Czasopismo Słowo i Życie - strona główna
numer 4/2002

Copyright © Słowo i Życie 2002

Mój rok 2002

Rok dwa tysiące drugi - jakby dwudziestka przeglądała się w lustrze. W zasadzie nie lubię końca roku. Początku również. Wszystko jest wtedy dla mnie jakieś takie... bez energii. Uświadamiam sobie wtedy,  że życie jest pełne cykli, a dla mnie głównym z nich jest rok: pierwszy, drugi, trzeci... Podobne emocje i przemyślenia towarzyszą mi przy urodzinach, ale wtedy to jest moje prywatne kończenie i zaczynanie kolejnego roku.
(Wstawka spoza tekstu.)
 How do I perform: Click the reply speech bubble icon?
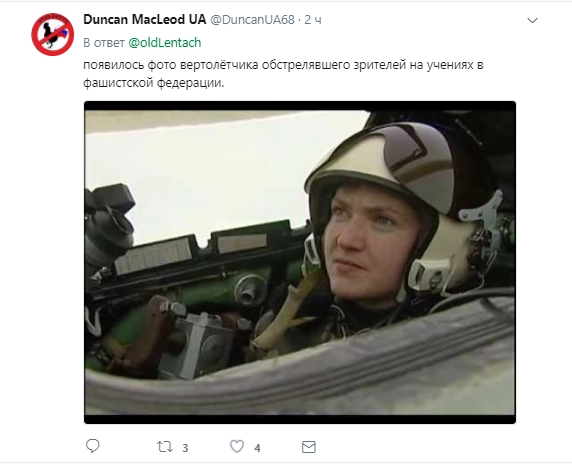coord(92,446)
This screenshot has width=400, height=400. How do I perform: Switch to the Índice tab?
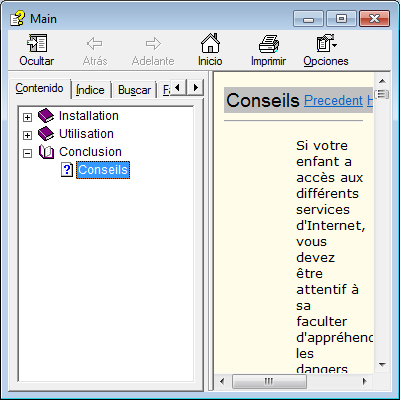click(90, 90)
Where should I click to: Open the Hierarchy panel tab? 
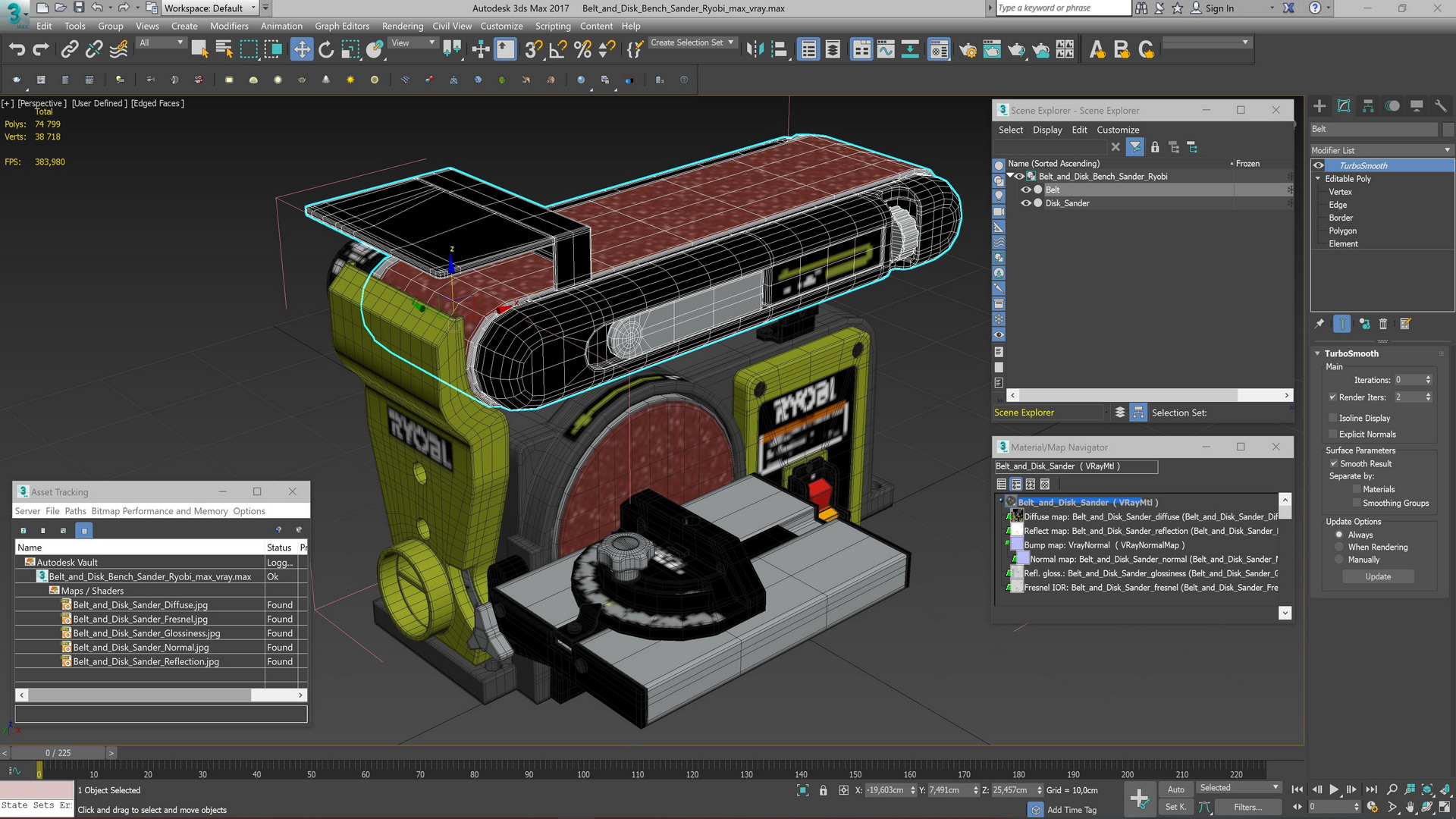click(x=1368, y=106)
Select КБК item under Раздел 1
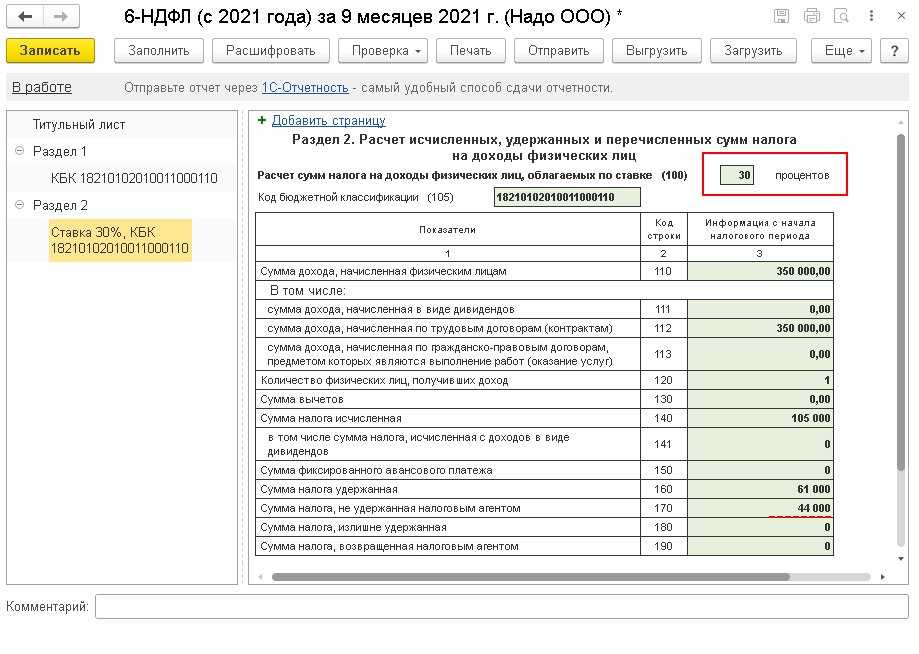Screen dimensions: 919x654 point(133,178)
A tu w końcu grudnia i na początku stycznia, wszyscy, chętnie lub nie, kończą rok oznaczony numerem „n” i rozpoczynają rok „n+1”. A tak, w jakimś marcu, maju czy sierpniu, dzień mija za dniem, jest „normalnie”, bez poczucia, bez świadomości że uczestniczymy w jakimś cyklu.

Modlę się, żebym ten grudzień ze styczniem potrafiła przeżyć jakoś lepiej, bardziej radośnie, bardziej twórczo niż to ostatnio bywało. Może się uda?
Jaki był dla mnie ten „rok niczym dwudziestka przeglądająca się w lustrze”? Co będę pamiętać, myśląc kiedyś „2002”?

Obrona pracy magisterskiej, a więc zakończenie studiów (w tym roku skończył studia również mój brat, a ciekawostką pozostaje, że magistrem został dokładnie w tym samym dniu, co i ja). Wcześniej było zakończenie pisania pracy, którą „rodziłam w bólach”, dlatego dla mnie było to teżbyło „wydarzeniemm”.

Potem odkrycie swojego miejsca, gdzie chcę pracować – uczyć matematyki w „swoim” liceum. Błogosławieństwo relacji z ludźmi – „pęd do ludzi”, umiejętność nawiązywania z nimi kontaktu i cieszenia się nimi. Jako uczennica tegoż liceum, miałam poczucie bycia outsiderem, czyli odludkiem. I tak gorąco modliłam się wtedy o moje relacje z ludźmi. Myślę, że Bóg odpowiedział na tę modlitwę. Może nie tak szybko, jak tego chciałam czy wyobrażałam sobie, ale On słyszał moje prośby i uzdolnił mnie do relacji. W roku 2002 poznałam wielu cennych ludzi, a z wieloma umocniłam przyjaźń lub znajomość.

Poza tym z rodzicami i bratem przenieśliśmy się do nowego, przepięknego mieszkania. „Ponieważ się pogorszyło, to się polepszyło” – komentuje to mój Tata. Chodzi o to, że nie udało się nam znaleźć kolejnego najemcy nadbudowanego przez nas strychu, nie mieliśmy więc funduszy na dalsze wynajmowanie skromnego mieszkania i musieliśmy sami tam zamieszkać. Na szczęście zaciągnięte na budowę długi były już spłacone. Teraz cieszymy się przestrzenią. Wierzę, że Bóg prowadził nas i w tym.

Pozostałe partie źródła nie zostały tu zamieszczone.